_Data for this task_.
# # # #

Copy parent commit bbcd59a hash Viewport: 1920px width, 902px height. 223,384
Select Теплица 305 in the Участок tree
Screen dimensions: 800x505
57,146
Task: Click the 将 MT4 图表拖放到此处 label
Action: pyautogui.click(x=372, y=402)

# # # #

_Task to complete_. Nothing but an exact reproduction of the entries is wanted.

_Response for this exercise_.
Copy parent commit bbcd59a hash Viewport: 1920px width, 902px height. 223,384
Select Теплица 305 in the Участок tree
Screen dimensions: 800x505
57,146
Task: Click the 将 MT4 图表拖放到此处 label
Action: pyautogui.click(x=372, y=402)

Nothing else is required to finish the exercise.